Your copy should begin at the line containing "Click the 10^3 frequency axis label" and end at the last line of the records below, matching each line exactly and leaving out pictures.

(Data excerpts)
· · · · · · ·

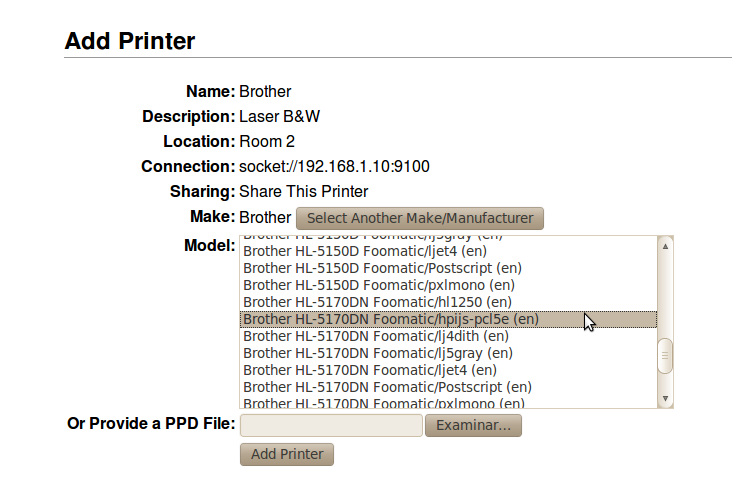Screen dimensions: 732x499
Task: Click scrollbar track above the thumb
Action: [665, 295]
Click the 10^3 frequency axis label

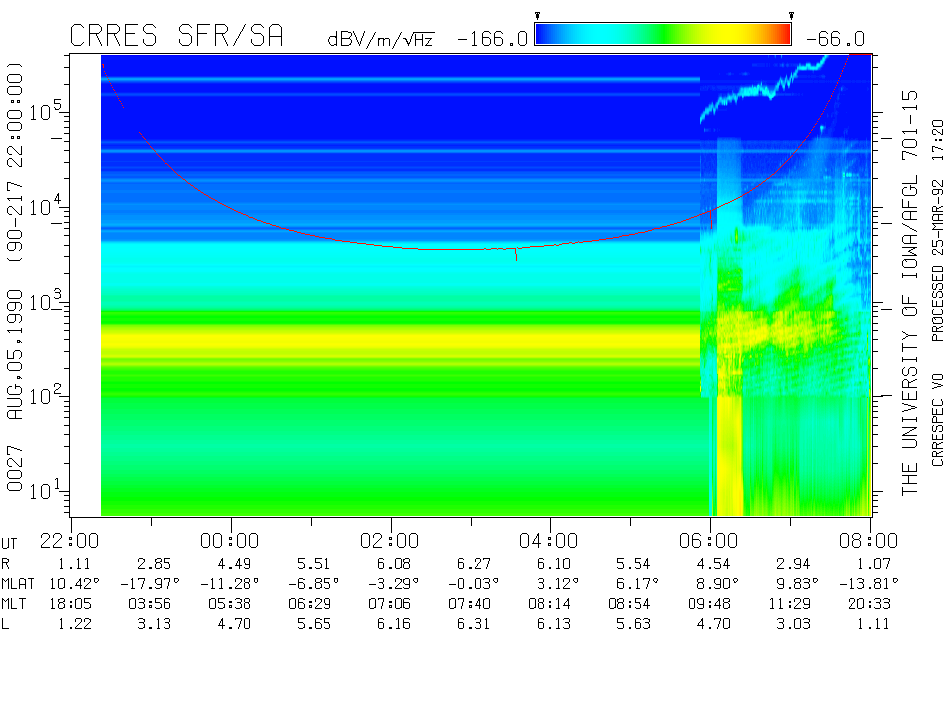(x=43, y=301)
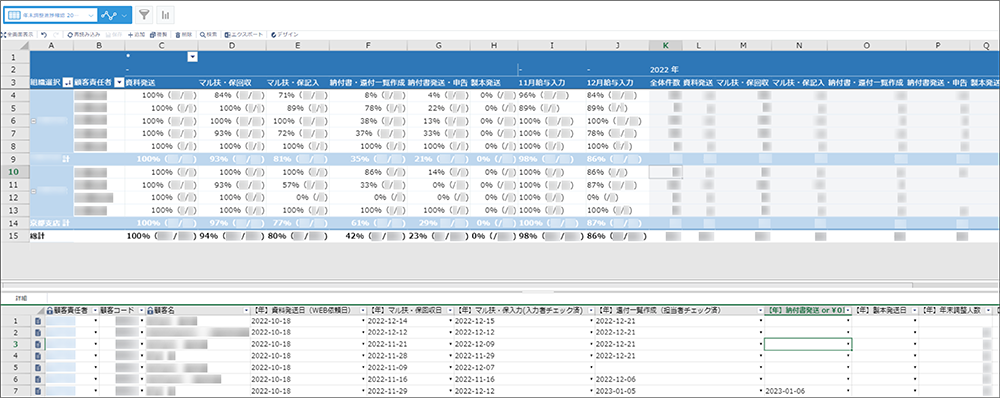Click the 再読み込み reload button
This screenshot has width=1000, height=398.
pos(83,34)
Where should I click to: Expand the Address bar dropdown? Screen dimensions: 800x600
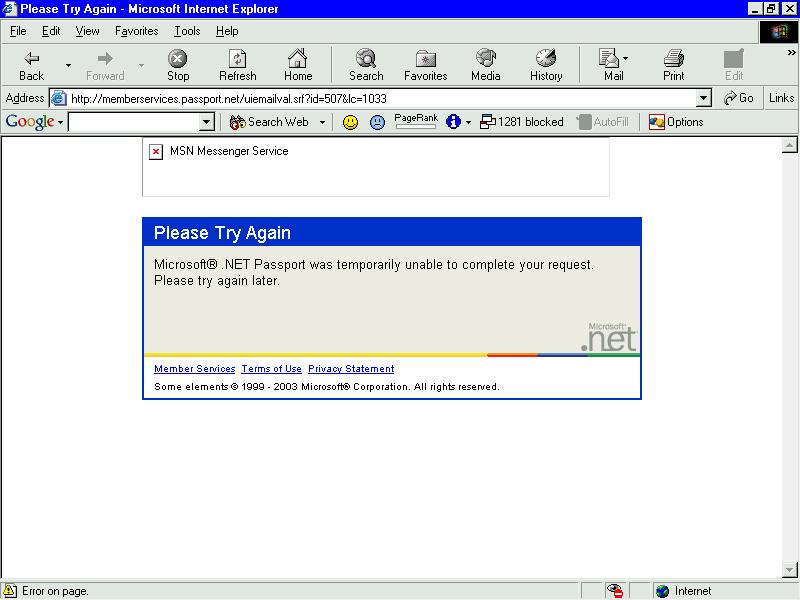[x=703, y=98]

· · · · · · ·

ANSWER BOX
Click the 10^3 frequency axis label

(x=43, y=301)
Click the 再読み込み reload button
This screenshot has width=1000, height=398.
pos(83,34)
Where should I click to: Expand the Address bar dropdown? Screen dimensions: 800x600
[x=703, y=98]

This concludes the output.